### Exercise
Exact reproduction required: the lines below from the line with "All Posts (78, 54)" to the line with "Contact Us (255, 2502)", both ends included, and no others.

### Available data

↓↓↓

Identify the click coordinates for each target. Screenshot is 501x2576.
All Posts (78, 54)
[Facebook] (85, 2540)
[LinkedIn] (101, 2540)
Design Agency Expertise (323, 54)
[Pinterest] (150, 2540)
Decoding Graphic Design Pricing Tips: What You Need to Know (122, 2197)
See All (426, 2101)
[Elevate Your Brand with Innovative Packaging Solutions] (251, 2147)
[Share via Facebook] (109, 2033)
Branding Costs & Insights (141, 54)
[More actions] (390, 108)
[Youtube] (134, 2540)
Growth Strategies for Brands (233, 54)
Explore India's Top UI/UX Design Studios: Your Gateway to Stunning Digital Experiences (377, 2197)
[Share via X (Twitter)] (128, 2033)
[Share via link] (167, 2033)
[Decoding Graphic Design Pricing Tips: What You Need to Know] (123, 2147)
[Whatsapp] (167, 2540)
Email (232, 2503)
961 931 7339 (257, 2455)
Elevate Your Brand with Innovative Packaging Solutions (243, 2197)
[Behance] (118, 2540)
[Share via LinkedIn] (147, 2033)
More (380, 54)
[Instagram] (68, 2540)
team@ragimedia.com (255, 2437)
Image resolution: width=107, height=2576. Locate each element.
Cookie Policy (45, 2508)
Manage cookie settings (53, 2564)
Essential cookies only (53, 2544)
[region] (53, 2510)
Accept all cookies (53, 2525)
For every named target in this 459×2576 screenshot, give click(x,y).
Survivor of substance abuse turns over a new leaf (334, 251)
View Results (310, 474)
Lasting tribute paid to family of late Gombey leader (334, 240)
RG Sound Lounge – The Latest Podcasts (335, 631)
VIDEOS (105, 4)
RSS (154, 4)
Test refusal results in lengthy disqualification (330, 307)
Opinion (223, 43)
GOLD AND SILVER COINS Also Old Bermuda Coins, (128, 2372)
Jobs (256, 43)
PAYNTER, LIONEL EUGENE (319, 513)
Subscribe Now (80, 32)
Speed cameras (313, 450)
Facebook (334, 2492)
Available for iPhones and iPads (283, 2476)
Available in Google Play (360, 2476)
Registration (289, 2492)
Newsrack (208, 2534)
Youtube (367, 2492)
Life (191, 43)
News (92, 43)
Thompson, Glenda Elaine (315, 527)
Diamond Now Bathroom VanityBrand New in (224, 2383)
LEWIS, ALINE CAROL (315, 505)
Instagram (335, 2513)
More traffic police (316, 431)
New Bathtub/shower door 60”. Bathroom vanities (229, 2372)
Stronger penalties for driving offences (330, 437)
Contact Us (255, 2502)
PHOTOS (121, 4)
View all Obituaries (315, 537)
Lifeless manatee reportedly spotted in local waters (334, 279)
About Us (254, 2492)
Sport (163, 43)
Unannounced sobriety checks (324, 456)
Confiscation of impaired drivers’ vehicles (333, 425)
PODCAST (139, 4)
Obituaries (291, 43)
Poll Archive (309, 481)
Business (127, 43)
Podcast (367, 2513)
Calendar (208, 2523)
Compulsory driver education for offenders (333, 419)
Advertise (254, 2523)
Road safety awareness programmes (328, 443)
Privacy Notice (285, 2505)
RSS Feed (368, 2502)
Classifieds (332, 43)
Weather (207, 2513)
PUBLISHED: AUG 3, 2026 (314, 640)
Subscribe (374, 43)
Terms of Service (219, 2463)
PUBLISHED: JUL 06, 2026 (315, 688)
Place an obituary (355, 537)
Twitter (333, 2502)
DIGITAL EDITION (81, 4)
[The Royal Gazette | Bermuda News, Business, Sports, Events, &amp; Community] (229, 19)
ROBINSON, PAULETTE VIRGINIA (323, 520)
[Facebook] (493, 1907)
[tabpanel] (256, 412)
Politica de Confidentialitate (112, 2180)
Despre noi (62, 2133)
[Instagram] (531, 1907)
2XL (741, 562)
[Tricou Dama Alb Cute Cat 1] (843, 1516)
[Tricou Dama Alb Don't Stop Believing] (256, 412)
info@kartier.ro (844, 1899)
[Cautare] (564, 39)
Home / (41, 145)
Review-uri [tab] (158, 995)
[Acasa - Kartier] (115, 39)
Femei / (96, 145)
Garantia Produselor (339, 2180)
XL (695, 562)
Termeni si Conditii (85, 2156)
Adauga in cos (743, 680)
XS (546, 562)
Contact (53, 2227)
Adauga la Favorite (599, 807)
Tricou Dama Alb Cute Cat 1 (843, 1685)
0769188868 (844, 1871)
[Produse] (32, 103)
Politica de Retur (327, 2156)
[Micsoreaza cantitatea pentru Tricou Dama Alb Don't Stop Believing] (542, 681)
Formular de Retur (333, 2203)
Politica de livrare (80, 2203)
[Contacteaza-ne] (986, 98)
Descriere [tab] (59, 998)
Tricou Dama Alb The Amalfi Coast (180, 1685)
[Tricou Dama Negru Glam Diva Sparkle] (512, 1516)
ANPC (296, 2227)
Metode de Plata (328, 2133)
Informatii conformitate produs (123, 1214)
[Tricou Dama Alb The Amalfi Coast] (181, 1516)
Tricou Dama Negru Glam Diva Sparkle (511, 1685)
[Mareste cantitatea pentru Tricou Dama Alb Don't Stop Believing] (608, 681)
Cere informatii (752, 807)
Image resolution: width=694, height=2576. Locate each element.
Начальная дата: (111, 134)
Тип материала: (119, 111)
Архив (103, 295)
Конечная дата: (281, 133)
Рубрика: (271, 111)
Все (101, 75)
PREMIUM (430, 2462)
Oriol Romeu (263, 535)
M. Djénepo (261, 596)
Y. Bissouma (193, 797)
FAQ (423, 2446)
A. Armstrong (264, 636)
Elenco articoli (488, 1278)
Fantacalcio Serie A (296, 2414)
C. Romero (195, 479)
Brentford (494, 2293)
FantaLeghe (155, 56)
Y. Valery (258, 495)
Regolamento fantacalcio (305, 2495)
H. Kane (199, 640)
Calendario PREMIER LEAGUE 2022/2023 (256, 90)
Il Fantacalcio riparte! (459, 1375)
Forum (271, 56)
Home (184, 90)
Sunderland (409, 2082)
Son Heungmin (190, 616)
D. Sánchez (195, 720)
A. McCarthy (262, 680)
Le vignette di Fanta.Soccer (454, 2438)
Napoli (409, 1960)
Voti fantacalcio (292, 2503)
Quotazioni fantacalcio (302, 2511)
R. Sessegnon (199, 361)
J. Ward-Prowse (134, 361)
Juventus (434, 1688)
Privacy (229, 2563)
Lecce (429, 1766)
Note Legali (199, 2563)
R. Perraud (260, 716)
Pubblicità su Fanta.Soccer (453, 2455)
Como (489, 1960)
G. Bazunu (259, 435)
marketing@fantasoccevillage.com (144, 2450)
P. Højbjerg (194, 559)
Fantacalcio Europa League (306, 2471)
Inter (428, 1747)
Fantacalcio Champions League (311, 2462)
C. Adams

↑↑↑

### Expected answer
All Posts (78, 54)
[Facebook] (85, 2540)
[LinkedIn] (101, 2540)
Design Agency Expertise (323, 54)
[Pinterest] (150, 2540)
Decoding Graphic Design Pricing Tips: What You Need to Know (122, 2197)
See All (426, 2101)
[Elevate Your Brand with Innovative Packaging Solutions] (251, 2147)
[Share via Facebook] (109, 2033)
Branding Costs & Insights (141, 54)
[More actions] (390, 108)
[Youtube] (134, 2540)
Growth Strategies for Brands (233, 54)
Explore India's Top UI/UX Design Studios: Your Gateway to Stunning Digital Experiences (377, 2197)
[Share via X (Twitter)] (128, 2033)
[Share via link] (167, 2033)
[Decoding Graphic Design Pricing Tips: What You Need to Know] (123, 2147)
[Whatsapp] (167, 2540)
Email (232, 2503)
961 931 7339 (257, 2455)
Elevate Your Brand with Innovative Packaging Solutions (243, 2197)
[Behance] (118, 2540)
[Share via LinkedIn] (147, 2033)
More (380, 54)
[Instagram] (68, 2540)
team@ragimedia.com (255, 2437)
Image resolution: width=107, height=2576. Locate each element.
Cookie Policy (45, 2508)
Manage cookie settings (53, 2564)
Essential cookies only (53, 2544)
[region] (53, 2510)
Accept all cookies (53, 2525)
For every named target in this 459×2576 screenshot, give click(x,y).
Survivor of substance abuse turns over a new leaf (334, 251)
View Results (310, 474)
Lasting tribute paid to family of late Gombey leader (334, 240)
RG Sound Lounge – The Latest Podcasts (335, 631)
VIDEOS (105, 4)
RSS (154, 4)
Test refusal results in lengthy disqualification (330, 307)
Opinion (223, 43)
GOLD AND SILVER COINS Also Old Bermuda Coins, (128, 2372)
Jobs (256, 43)
PAYNTER, LIONEL EUGENE (319, 513)
Subscribe Now (80, 32)
Speed cameras (313, 450)
Facebook (334, 2492)
Available for iPhones and iPads (283, 2476)
Available in Google Play (360, 2476)
Registration (289, 2492)
Newsrack (208, 2534)
Youtube (367, 2492)
Life (191, 43)
News (92, 43)
Thompson, Glenda Elaine (315, 527)
Diamond Now Bathroom VanityBrand New in (224, 2383)
LEWIS, ALINE CAROL (315, 505)
Instagram (335, 2513)
More traffic police (316, 431)
New Bathtub/shower door 60”. Bathroom vanities (229, 2372)
Stronger penalties for driving offences (330, 437)
Contact Us (255, 2502)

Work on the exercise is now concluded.